Wednesday, May 18, 2011


I'm officially eaten alive with curiosity as to whether this baby is a boy or a girl. I also want to stay strong and resolve to be surprised when the Piggly Wiggly is born, but I've always struggled with the temptation to peek under the wrapping or discover the hiding places of presents. This feels no different.

First non-sequitor: I have resolved to make it through this pregnancy with no stretch marks. An ambitious goal, to be sure, but so far so good. Considering that I've gained 5 lbs in the last 17 weeks, I think it's something that could very well be within reason to consider. Besides, I ran a 9-mile race through chest-high freezing water and giant pits of mud just before getting pregnant. I'm hardcore.

I'm not looking forward to taking the driving test over here. I have to, because otherwise I'll soon become an illegal driver, and once I get a full UK licence our insurance will go down, but I've never been fond of driving tests. I'm not bad at them - theory or practical - but it's just never been an experience I can be relaxed about.

To continue in the schizophrenic topic-hopping of this blog post: I've recently staved off boredom by watching a few episodes of a show called Supersize vs Superskinny. Trashy reality TV of the most pedestrian kind. Okay, it's not as trashy as it could be for a reality show about people's crappy eating habits, but the assumptions and stereotypes it plays to are ridiculous. Like how every obese person gets a pep-talk from someone even more grotesquely rotund in the US. I know we may be the fattest nation (whether that's most obese people per capita, highest average BMI, or highest average weight - or some combination of the above - they never specify) but let's not pretend there aren't monstrously huge people in the UK or Australia or Canada or anywhere else. Surely taking a train to Scotland to meet someone frighteningly obese would be much cheaper, and reduce the show's budget compared to constant trans-Atlantic flights. And also, there's WAY more stigma attached to the overweight people than to these stick-skinny borderline anorexic counterparts they get paired up with. Personally, I think both extremes are equally disgusting - though I sympathise more with the overweight people. I think it's easier to get to where they are without having a nearly debilitating complex about being afraid to gain weight or hating yourself or being a picky eater. Plus, I know I don't have a model diet by any means, but sweet Lord, these people have never heard of fruits and vegetables! I've seen starving children in Africa on Christian charity commercials who must have had more nutritious diets than the people on this show.

Speaking of nutritious eating, I give the skeptical side-eye to anyone who insists that gluten is bad for you (unless you have a legit allergy or intolerance) or that our bodies weren't meant to handle cooked and processed food, so raw and vegan is best. Also, purge diets: absolute crap. If you body couldn't flush out all the food from your digestive tract on its own, you'd have a blockage, which would mean surgery. I can't believe I'm backing this up with Grey's Anatomy, but as Chandra Wilson's character said: "blocked bowels become necrotic bowels." If all that crap was really inside of you, you'd have been hospitalised long before now.
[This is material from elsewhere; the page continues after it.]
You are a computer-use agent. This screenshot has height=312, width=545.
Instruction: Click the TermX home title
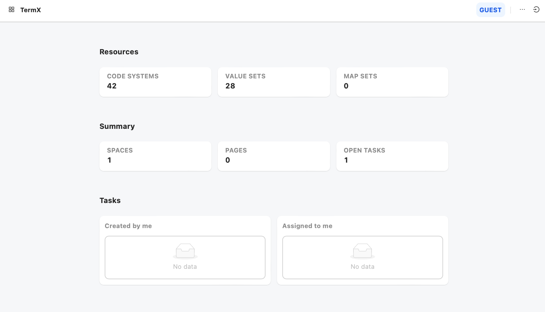(x=30, y=10)
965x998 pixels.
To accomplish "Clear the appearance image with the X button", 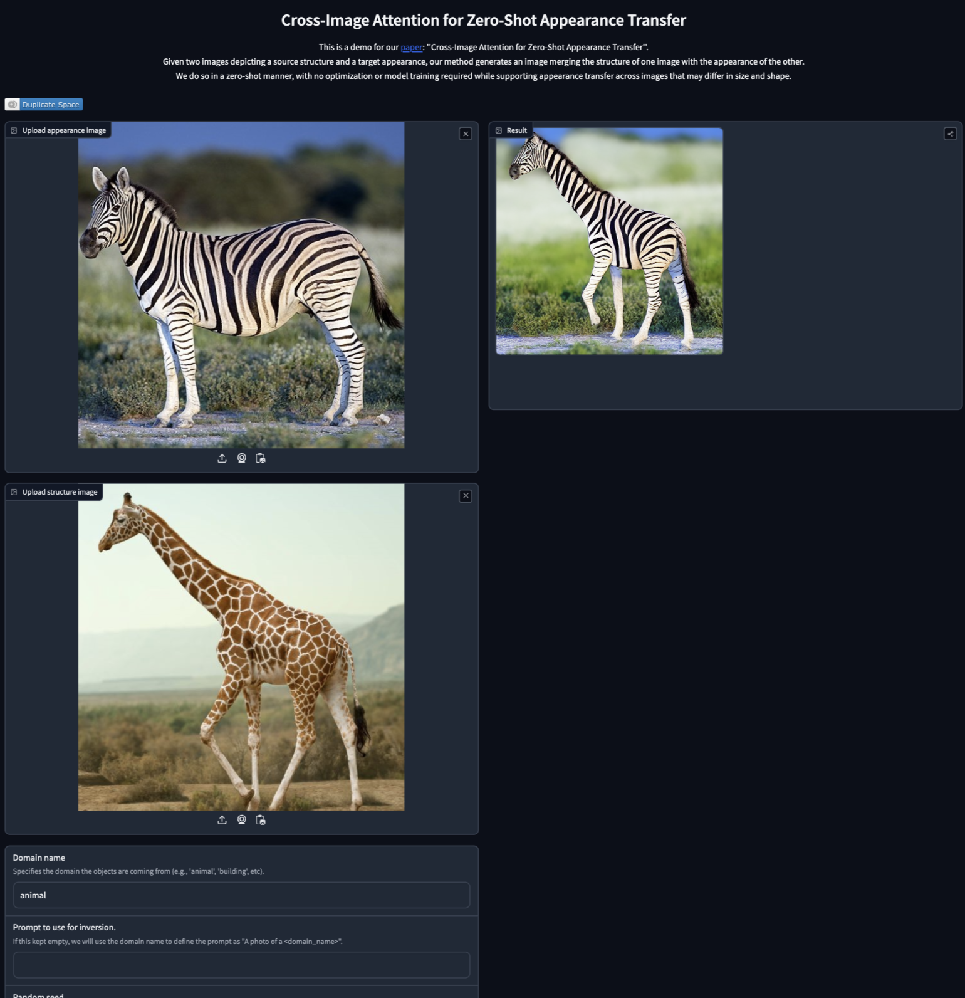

The last stop on my hyperactive rant is pretending to be a grown-up. I fully acknowledge and embrace being an adult, but not a grown-up. I'm an adult simply because I'm too old to be a teenager (and I'm more than ready to dissociate with the negative connotations of being a teenager!). But being a grown-up! When does it stop sounding odd (though it feels normal) to be someone's wife? When does it stop feeling weird to be a momma? To say that you have a child (even if that child hasn't been born yet)? When am I too old for birthday money? And how creepy does it feel to think that, in the scheme of things, the days are not far distant when I could have kids who shake their heads at my idea of what is cool? And how vain is it, really, to hope that when I'm 35 I still turn heads when I get all gussied up?

Also, I'm ridiculously pleased with myself that at 17 weeks pregnant I can still lift my foot over my head while standing. Something I couldn't do until I took ballet my senior year of college. That needs to be a skill that I keep up for a long time to come.

My daily assortment of thoughts must seem so strange to anyone who doesn't know me!